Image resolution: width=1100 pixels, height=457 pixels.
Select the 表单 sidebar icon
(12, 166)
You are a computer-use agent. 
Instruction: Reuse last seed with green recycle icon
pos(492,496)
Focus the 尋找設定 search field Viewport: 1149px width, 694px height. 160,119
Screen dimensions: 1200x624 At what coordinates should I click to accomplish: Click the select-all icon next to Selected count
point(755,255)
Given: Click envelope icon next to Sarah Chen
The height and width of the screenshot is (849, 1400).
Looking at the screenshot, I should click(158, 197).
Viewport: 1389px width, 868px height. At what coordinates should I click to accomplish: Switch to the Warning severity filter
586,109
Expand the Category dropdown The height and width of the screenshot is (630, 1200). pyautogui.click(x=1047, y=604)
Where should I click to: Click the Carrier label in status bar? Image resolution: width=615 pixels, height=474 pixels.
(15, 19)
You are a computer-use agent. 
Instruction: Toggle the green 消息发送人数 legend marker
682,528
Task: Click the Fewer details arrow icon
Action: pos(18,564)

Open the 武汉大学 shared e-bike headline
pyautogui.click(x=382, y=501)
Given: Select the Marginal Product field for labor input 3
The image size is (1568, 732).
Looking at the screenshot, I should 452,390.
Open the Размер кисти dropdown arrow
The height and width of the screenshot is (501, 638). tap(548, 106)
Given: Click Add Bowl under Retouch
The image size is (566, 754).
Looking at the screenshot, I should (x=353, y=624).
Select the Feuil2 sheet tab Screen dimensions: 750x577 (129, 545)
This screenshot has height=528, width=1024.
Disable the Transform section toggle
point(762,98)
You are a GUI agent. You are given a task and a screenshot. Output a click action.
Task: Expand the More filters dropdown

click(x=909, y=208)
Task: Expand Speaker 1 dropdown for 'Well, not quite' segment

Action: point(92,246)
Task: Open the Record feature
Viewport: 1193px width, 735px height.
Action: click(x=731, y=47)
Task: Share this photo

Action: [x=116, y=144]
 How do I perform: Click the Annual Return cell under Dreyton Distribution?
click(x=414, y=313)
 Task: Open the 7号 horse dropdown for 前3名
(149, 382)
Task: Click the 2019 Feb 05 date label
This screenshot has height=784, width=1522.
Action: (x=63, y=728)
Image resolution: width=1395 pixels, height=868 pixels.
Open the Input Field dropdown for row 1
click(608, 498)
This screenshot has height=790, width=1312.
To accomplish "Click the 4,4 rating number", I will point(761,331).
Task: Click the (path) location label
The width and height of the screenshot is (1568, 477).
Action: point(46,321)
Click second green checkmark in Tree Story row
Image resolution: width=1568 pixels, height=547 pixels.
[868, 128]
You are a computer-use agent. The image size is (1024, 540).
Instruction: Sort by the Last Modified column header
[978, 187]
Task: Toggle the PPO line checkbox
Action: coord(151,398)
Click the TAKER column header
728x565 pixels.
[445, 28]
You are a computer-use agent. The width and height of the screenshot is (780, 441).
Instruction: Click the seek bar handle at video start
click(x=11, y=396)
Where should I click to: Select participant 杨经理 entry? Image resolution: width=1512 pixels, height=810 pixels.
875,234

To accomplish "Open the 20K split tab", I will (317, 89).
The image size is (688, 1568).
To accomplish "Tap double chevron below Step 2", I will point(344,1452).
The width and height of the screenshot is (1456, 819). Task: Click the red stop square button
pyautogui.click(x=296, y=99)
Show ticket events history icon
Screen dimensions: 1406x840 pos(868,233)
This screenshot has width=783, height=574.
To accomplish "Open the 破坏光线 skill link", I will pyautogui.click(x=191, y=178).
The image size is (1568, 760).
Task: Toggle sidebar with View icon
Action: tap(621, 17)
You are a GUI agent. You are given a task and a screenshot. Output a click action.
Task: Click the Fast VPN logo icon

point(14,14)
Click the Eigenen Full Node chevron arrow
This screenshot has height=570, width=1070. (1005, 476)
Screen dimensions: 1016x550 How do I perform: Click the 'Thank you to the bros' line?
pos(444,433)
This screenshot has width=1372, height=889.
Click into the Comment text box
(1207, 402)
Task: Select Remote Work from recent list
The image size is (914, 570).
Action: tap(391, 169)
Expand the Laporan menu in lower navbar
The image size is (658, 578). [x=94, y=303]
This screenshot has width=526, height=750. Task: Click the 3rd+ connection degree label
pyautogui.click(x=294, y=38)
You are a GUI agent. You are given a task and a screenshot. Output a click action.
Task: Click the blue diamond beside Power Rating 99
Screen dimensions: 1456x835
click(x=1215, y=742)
══════════════════════════════
* _WHAT YOU NEED TO DO_
Could you give everything from the line containing "This screenshot has width=1372, height=889." through the end of the records as a JSON list of strings, one per line, with blank lines left out?

* _ANSWER TO THE EXERCISE_
[
  "This screenshot has width=1372, height=889.",
  "Click into the Comment text box",
  "(1207, 402)",
  "Task: Select Remote Work from recent list",
  "The image size is (914, 570).",
  "Action: tap(391, 169)",
  "Expand the Laporan menu in lower navbar",
  "The image size is (658, 578). [x=94, y=303]",
  "This screenshot has width=526, height=750. Task: Click the 3rd+ connection degree label",
  "pyautogui.click(x=294, y=38)",
  "You are a GUI agent. You are given a task and a screenshot. Output a click action.",
  "Task: Click the blue diamond beside Power Rating 99",
  "Screen dimensions: 1456x835",
  "click(x=1215, y=742)"
]